Privaci Learning

View Original

The Biggest GDPR fines and penalties of 2020/2021

Rita Mutyaba

Under the General Data Protection Regulation (GDPR), there are two levels of fines that European Union Data Protection Authorities (DPA) impose on organizations that violate the GDPR. Since the enactment of the GDPR, DPAs have issued hundreds of millions of euros worth of fines to global companies. 

The less severe infringements result in a fine of up to 2% of a company's global annual revenue or 10 million euros. Organizations are issued this fine if the organization violates GDPR articles related to:

  • Controllers and processors (Articles 8, 11, 25-39, 42, and 43)

  • Certification bodies (Articles 42 and 43) 

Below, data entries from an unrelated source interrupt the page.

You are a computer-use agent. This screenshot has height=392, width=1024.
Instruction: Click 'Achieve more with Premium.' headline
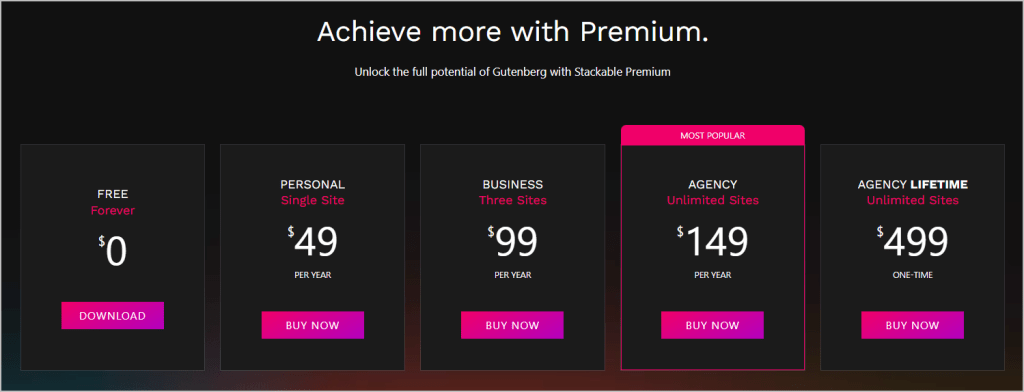pos(513,31)
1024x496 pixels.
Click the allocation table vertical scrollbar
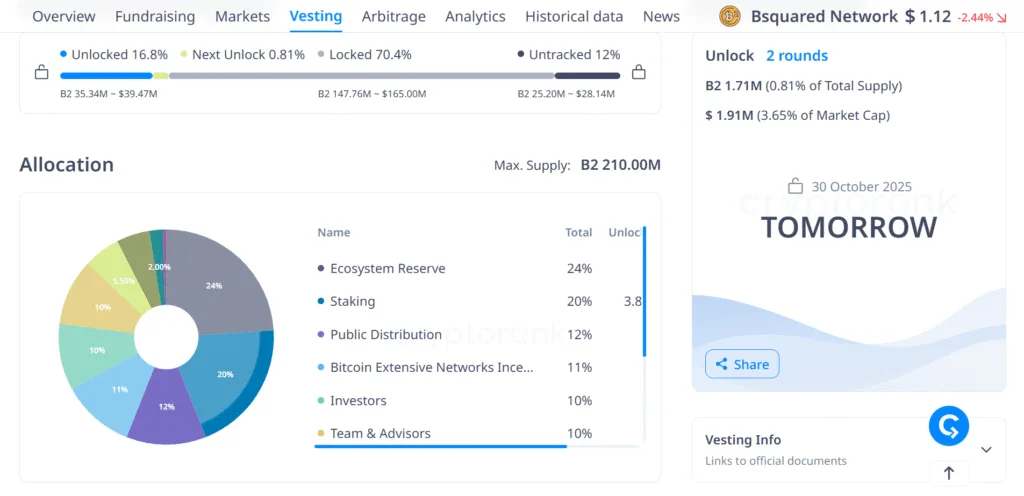click(645, 292)
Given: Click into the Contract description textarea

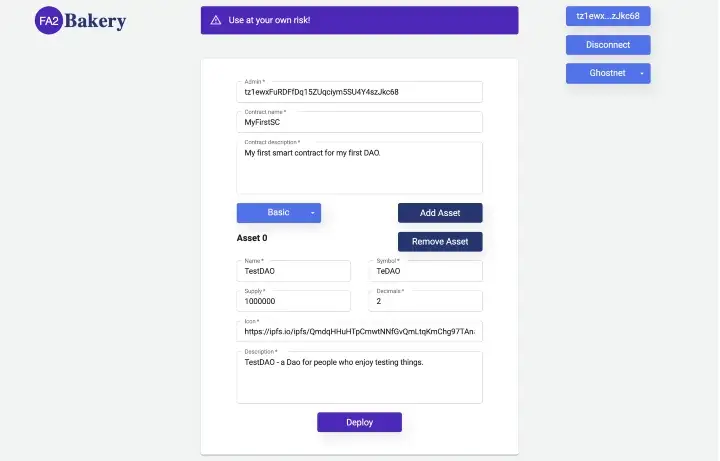Looking at the screenshot, I should 359,170.
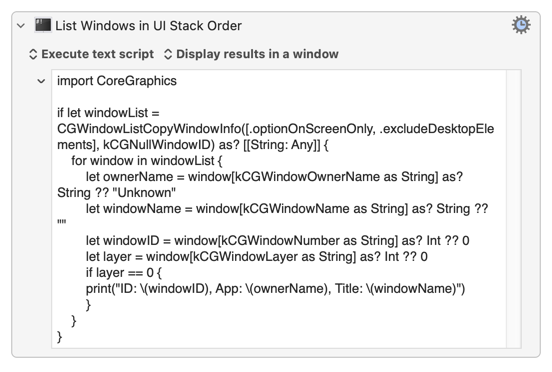Click the let layer line in the script

(257, 257)
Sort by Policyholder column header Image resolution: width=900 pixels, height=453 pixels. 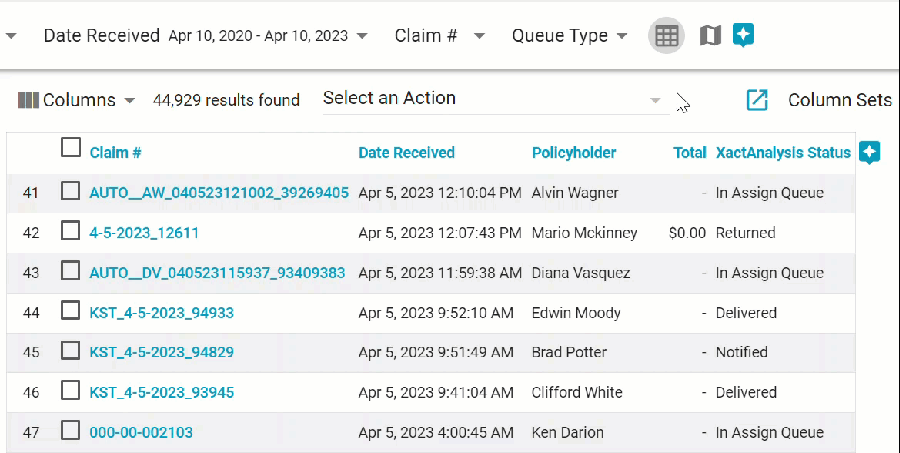[574, 153]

  • Monitoring bodies (Article 41)

The more severe infringements result in a maximum fine of up to 4% of an organization’s global annual revenue or 20 million euros. Organizations are issued this fine if the organization violates GDPR articles related to:

  • The basic principles for processing (Articles 5, 6 and 9) 

  • The conditions for consent (Article 7)

  •  The data subjects’ rights (Articles 12-22) 

  • The transfer of data to an international organization or a recipient in a third country (Articles 44-49)

In 2020, H&M was fined 35.3 million euros by German regulators as a result of the company secretly surveilling its employees. The second-largest fine was given to Telecom Italia after the Italian DPA received hundreds of complaints concerning unsolicited promotional calls. Telecom was fined a total of 27.8 million euros.  

In June 2021, the Commission Nationale pour la Protection des Données (“CNPD”) conducted an investigation into Amazon’s collection and use of personal data. The investigation was based on a complaint submitted by a French privacy advocacy group, La Quadrature du Net (LQDN). LQDN claimed that Amazon was using non-consenting targeted ad systems that violated the GDPR.

The CNPD initially suggested that a  $425 million fine should be issued to Amazon. However, in July 2021, the CNPD instead issued the largest GDPR fine on record — a $838 million fine (746 million euros ). Amazon indicated that it would appeal the fine.

Given the increasing relevance and concerns regarding data privacy, we can expect to see stricter enforcement of the GDPR and more fines.